* **Tasks to perform**:
1: Quote the passage on Zeno's paradox from "Source: Attributed to" up to and including "several contemporary articulations.".
2: In the passage on Zeno's paradox, list every subject that Zeno's paradoxes are said to inquire into.

* **Text passage**:

Imagine a race between a runner named Achilles and a tortoise. The tortoise is given a head start of some distance, and they both start at the same time. Achilles must, of course, first cover the distance between the starting line and the tortoise’s starting point, but during that time the tortoise will have moved ahead a bit; then Achilles must cover the distance between the tortoise’s starting point and the point to which the tortoise has moved, during which time the tortoise will have moved ahead a bit further; and so on and so on. Whenever Achilles reaches the point at which the tortoise was, the tortoise will have moved a bit further ahead, so though Achilles will continue to narrow the distance between himself and the tortoise, he will never catch up to the tortoise. But surely that can’t be right!
Furthermore, tortoise or no tortoise, Achilles will never reach the finish line for the same reason. How can that be?
Further still, before he can cover the whole distance, he must cover the first half; before he covers the first half, he must cover the first half of that; and so on. In fact, it looks like Achilles might not even get started!
Source: Attributed to Zeno, c. 500 BCE, by Aristotle. Original articulation of the problem not available; this is a composite of several contemporary articulations.
Zeno’s paradoxes (there are several) inquire into the nature of space, time, motion, continuity, and infinity. This one seems to show that motion is impossible. Or does it merely show that basic mathematics (arithmetic and geometry) can’t account for motion through time and space? (Or has Zeno simply not correctly accounted for the difference in speed or, as Lewis Carroll suggests, for the fact that the distances to be covered by Achilles are constantly diminishing in length?) Can the paradox be explained with contemporary math (calculus) and physics? If so, does that mean contemporary math and physics defy logic—or the world as we know it (in which Achilles would certainly finish the race)?
The paradox seems to arise only because reality is divided into separate parts (as advocated, for example, by the Pythagoreans). So does Zeno’s thought experiment prove, as he intended, that reality is singular and unchanging (as advocated, for example, by Parmenides)? (See “Shoemaker’s Time-Freezing World.”) Or does it, as some philosophers suggest, show that reality contains contradictions?

* **Material provided**:
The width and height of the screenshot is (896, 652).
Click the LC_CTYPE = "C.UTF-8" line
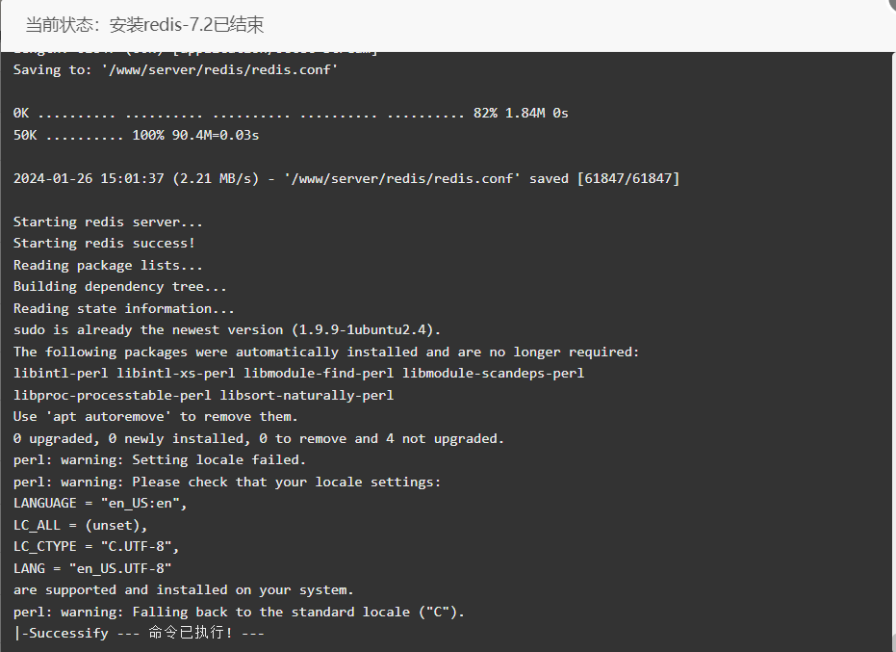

* **Solutions below**:
1:
Source: Attributed to Zeno, c. 500 BCE, by Aristotle. Original articulation of the problem not available; this is a composite of several contemporary articulations.

2: space, time, motion, continuity, infinity